Im Jahre 1502 erschienen die Quatuor Libri Amorum (Vier Bücher Liebesgedichte), des deutschen Dichters und Humanisten Conradi Celtis. Celtis
Freund, der Künstler Albrecht Dürer schuf verschiedene Holzschnitte für die
Erstausgabe des Werk. Von besonderer Bedeutung ist die zweite Graphik. Dieser
Holzschnitt zeigte die Philosophie, die man als Weltweisheit im allerweitesten
Sinne zu verstehen hat. Sie vereinte Theologie, Metaphysik, Ethik,
Naturwissenschaft, Astrologie und schließlich Hermetismus, Okkultismus und
Magie.
Albrecht Dürer - Philosophia (1502) |
In der Mitte des Buchholzschnittes thront alles beherrschend
die Philosophie. Krone und Zepter weisen sie als Königin aus. Statt des
Reichsapfels hält sie in der wichtigen rechten Hand drei Bücher, was sie
sogleich als Herrscherin im Reich des Geistes definiert, zumal sie vollkommen
ungewöhnlich das Zepter in der linken Hand hält, wo doch gewöhnlich das Zepter
in der rechten und der Reichsapfel in der linken Hand ruhten.

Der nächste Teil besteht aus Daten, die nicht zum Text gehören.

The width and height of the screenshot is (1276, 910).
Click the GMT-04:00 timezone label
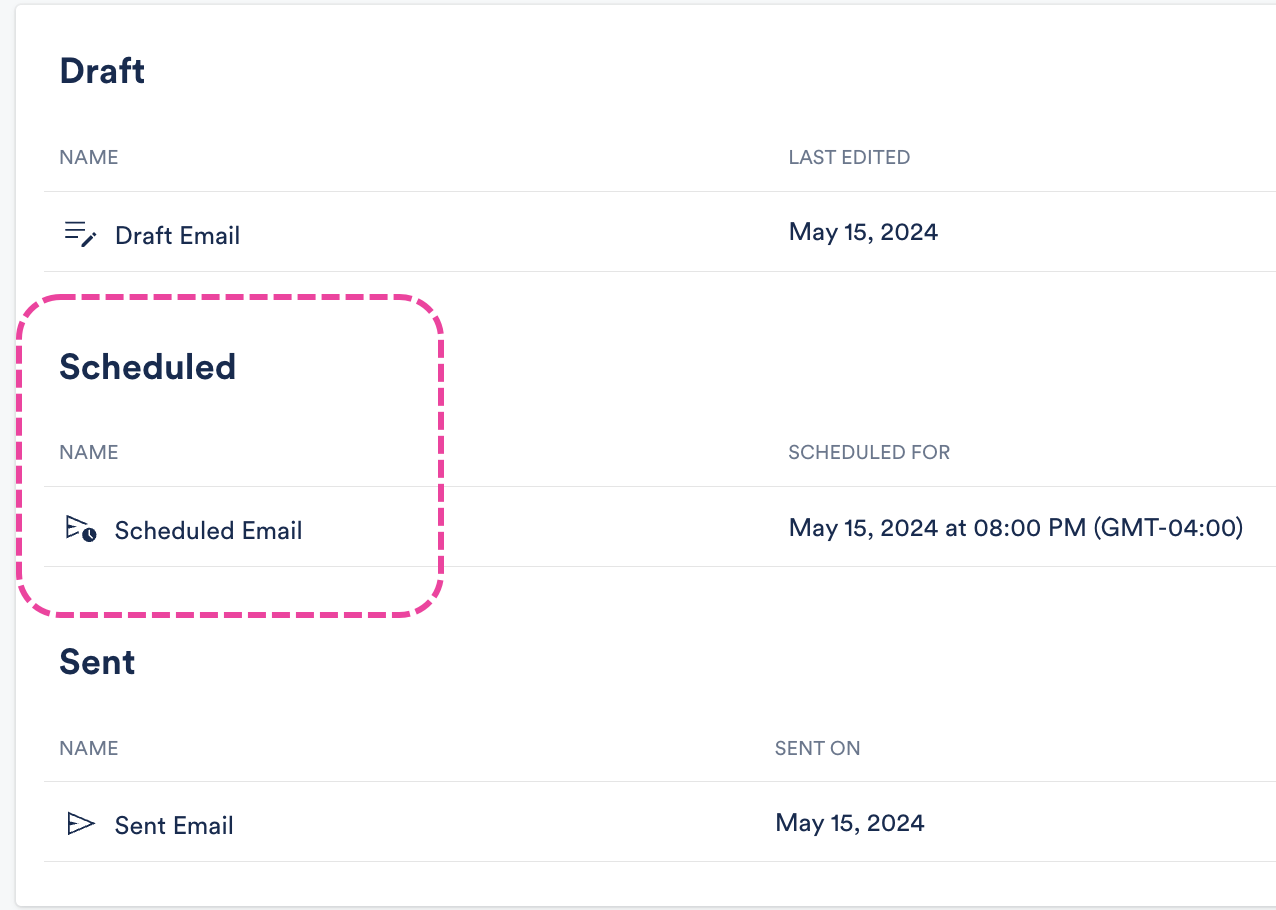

Geht man davon aus, dass Zepter und Reichsapfel ausdrücken,
wer worüber herrscht, dann übernehmen die Bücher die Funktion des Zepters und
das Zepter die des Reichsapfels, der Geist herrscht oder mittels des
Geistes herrscht die Königin Philosophia über alle Herrscher der Welt.
Septem Artes liberales |
Von ihrer Brust – dem Sitz des Herzens und damit der
Seele – entrollt sich eine Schärpe in Form eines keilförmigen,
langgezogenen Dreiecks, auf dem griechische Buchstaben zu erkennen sind. Wenn
man die griechischen Kürzel als Treppe oder als Stufen verstehen will, muss man
unten anfangen, dort, wo der Aufstieg zur Weisheit beginnt. Es geht um den
Aufstieg zu Gott, zur Seligkeit, zur vollkommenen Ataraxie.
Den Anfang macht ein Medaillon, in dem die Büste eines
idealtypischen Römers gezeichnet ist, der für die lateinischen Poeten und
Rhetoriker Vergil und Cicero steht, für den Ausgangspunkt aller Weisheit, der
Propädeutik für ein jedes philosophisches Bemühen.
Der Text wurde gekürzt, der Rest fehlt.